= Fall River Museum of Contemporary Art =

Museum in Massachusetts, United States

Fall River Museum of Contemporary Art (FR MoCa) is a contemporary art organization in Fall River, Massachusetts. Directed by artists Harry Gould Harvey IV and Brittni Ann Harvey. It first operated in the first floor of a former mill on Bedford Street.

Dissent Magazine wrote about the gallery: "None of it is in service to American aristocracy; the class politics here are lived rather than simply aesthetic."

==History==
The museum was first opened during the COVID-19 pandemic, in October 2020. In 2023, the gallery moved to 44 Troy Street.
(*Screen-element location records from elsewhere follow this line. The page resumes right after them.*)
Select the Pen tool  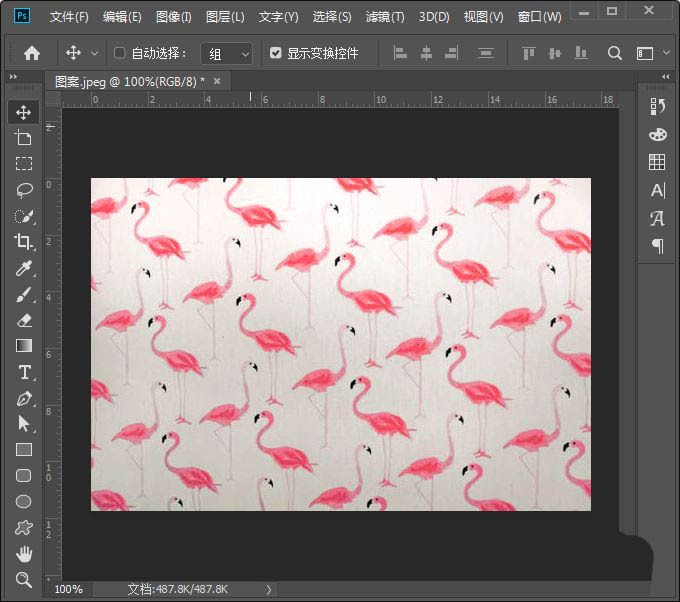pos(24,399)
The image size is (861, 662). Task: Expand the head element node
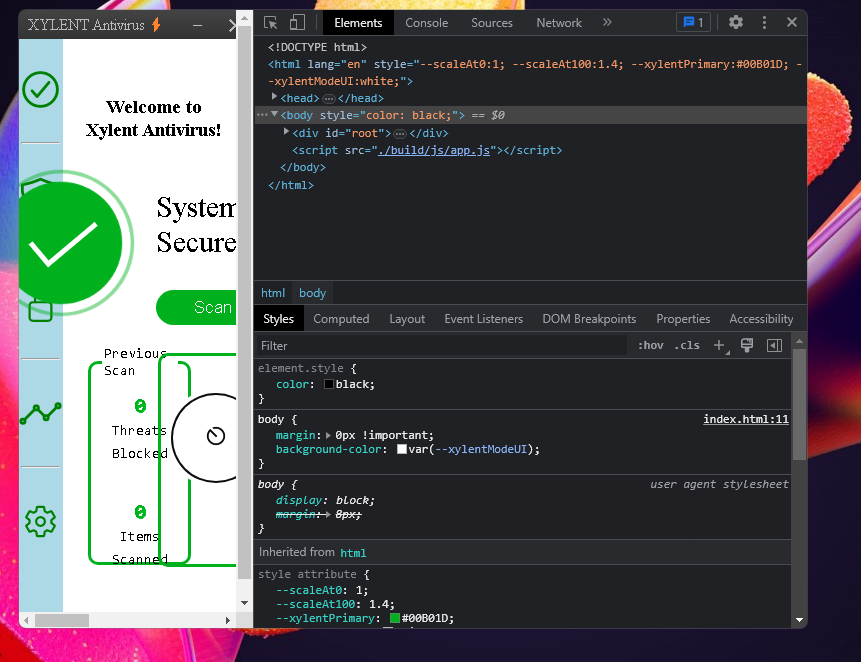[275, 98]
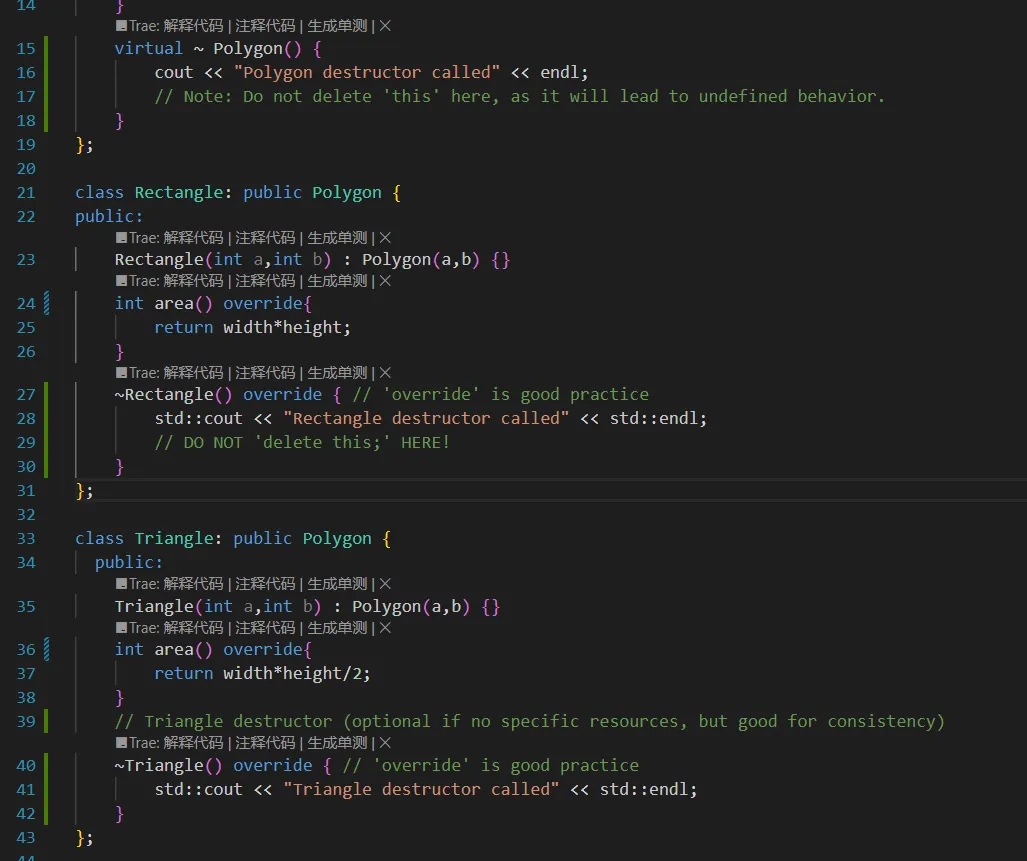Click 解释代码 above the Rectangle constructor
The image size is (1027, 861).
pos(193,238)
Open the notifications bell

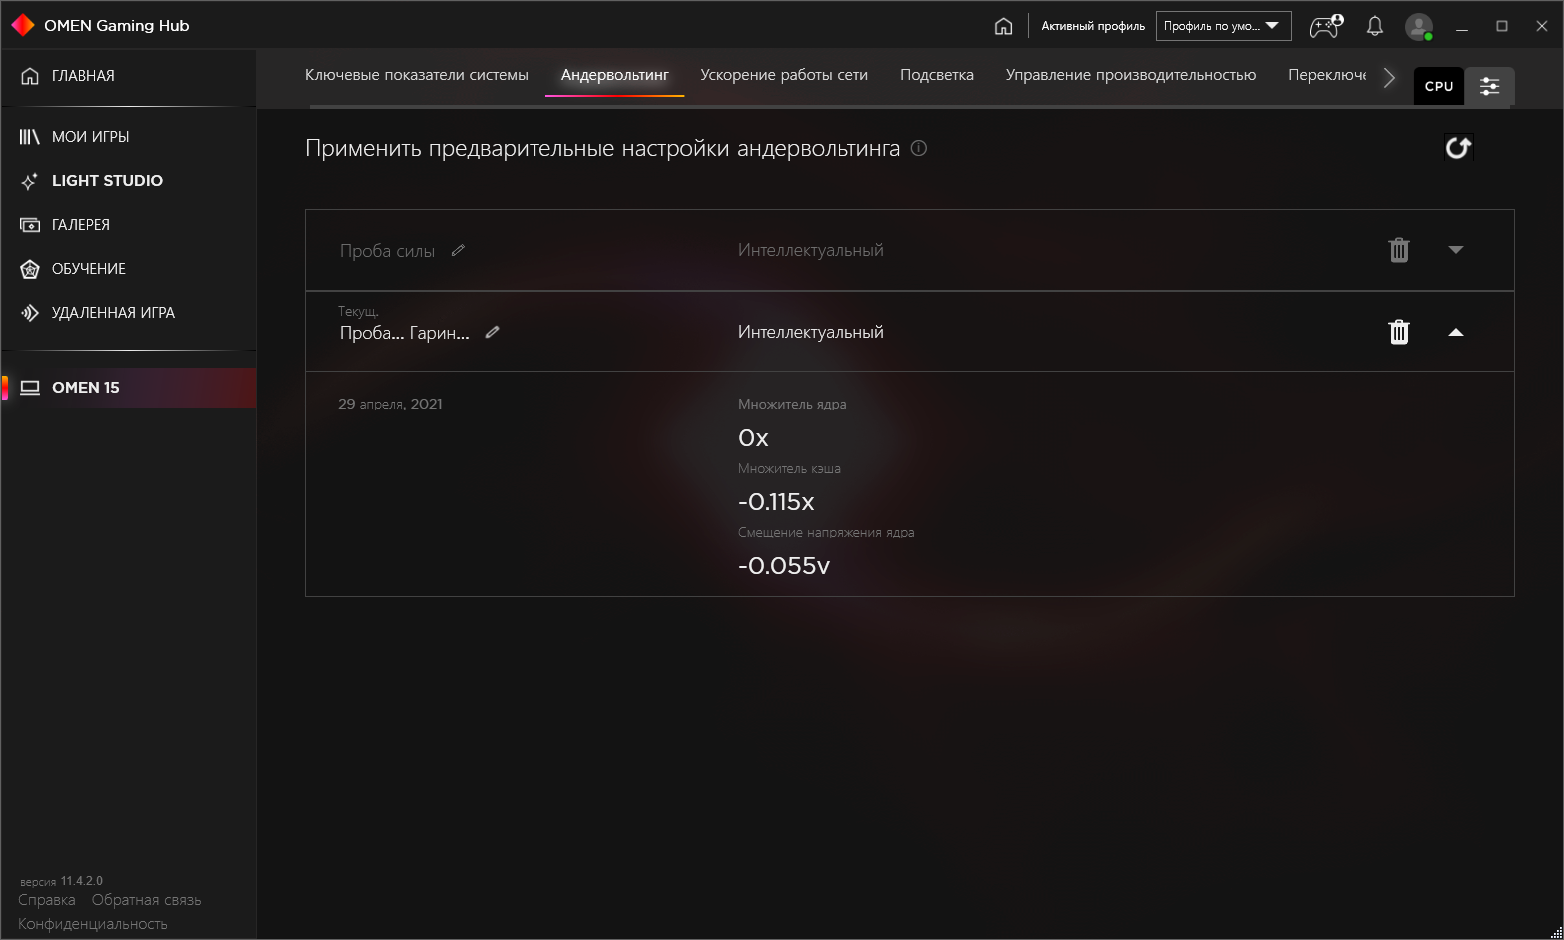pyautogui.click(x=1375, y=26)
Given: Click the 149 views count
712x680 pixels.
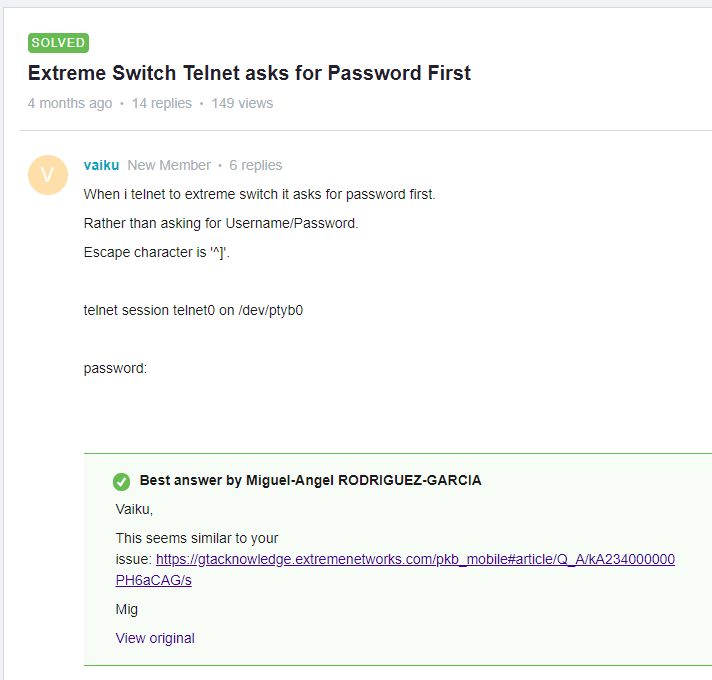Looking at the screenshot, I should click(242, 103).
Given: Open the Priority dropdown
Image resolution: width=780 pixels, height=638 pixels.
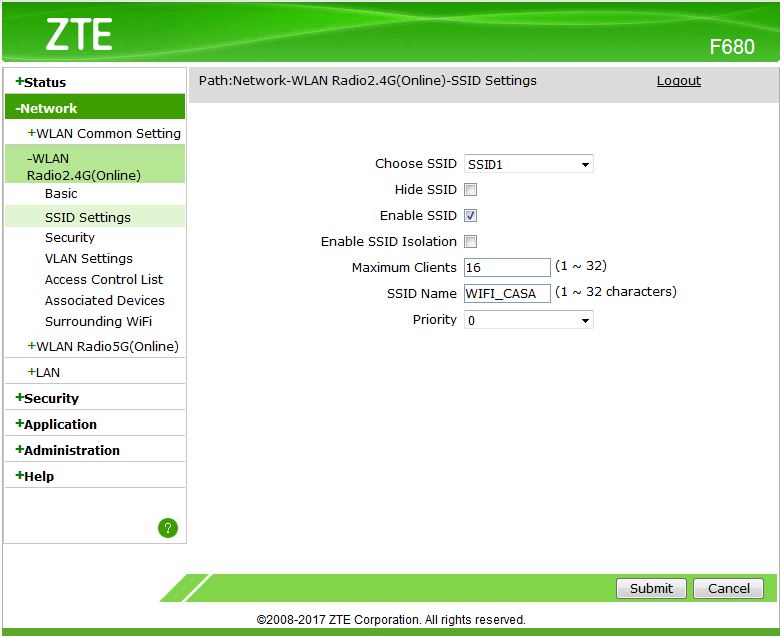Looking at the screenshot, I should tap(528, 320).
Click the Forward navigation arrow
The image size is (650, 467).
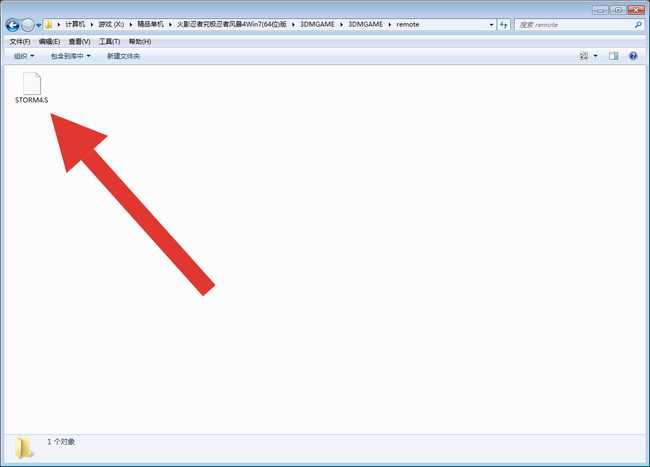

The museum interfaces with the classes on social practice and studio art that Harry Gould Harvey IV and Brittni Ann Harvey teach together at local high schools.
==Programming==
The gallery's inaugural show Group Exhibition #1, featured work by artists Allyson Vieira, Flannery Silva, Brittni Ann Harvey, Michael Assiff, Gregory Kalliche, Zachary John Martin, Susan Mohl Powers, Jeffrey Alan Scudder, and Faith Wilding. It took place as part of Fall River's FABRIC arts festival.

The exhibition Group Exhibition #2 took place in 2021, and featured art by Kaws & Barbara Kruger, Richard Renaldi, and Norbert Garcia Jr.

The exhibition Group Exhibition III featured art by Bella Carlos, Dorothy Carlos, Tom Forkin, Christopher K. Ho, Brian Oakes, Tim Simonds and Marisa Takal.

In 2025, the exhibiton [See] [Saw] [Sound] [Wave] took place. Included were recorded works by Alvin Lucier, Pauline Oliveros, and Laurie Spiegel, a sound installation by Erik DeLuca, and lithographs and sound-dampening, wall-mounted textile panels by Aviva Silverman. According to writer Caitlan Anklam, the exhibition "centers on a social sculpture created by Harry Gould Harvey IV and his collaborators. A pair of whisper mirrors constructed of white plaster are positioned on opposite edges of the gallery, rectangular structures with concave centers that are so large you need to use a step stool to lean into them. Once you do, you can speak at a whisper to someone else across the gallery, in the other mirror, the sound traveling fifty-five feet across the space."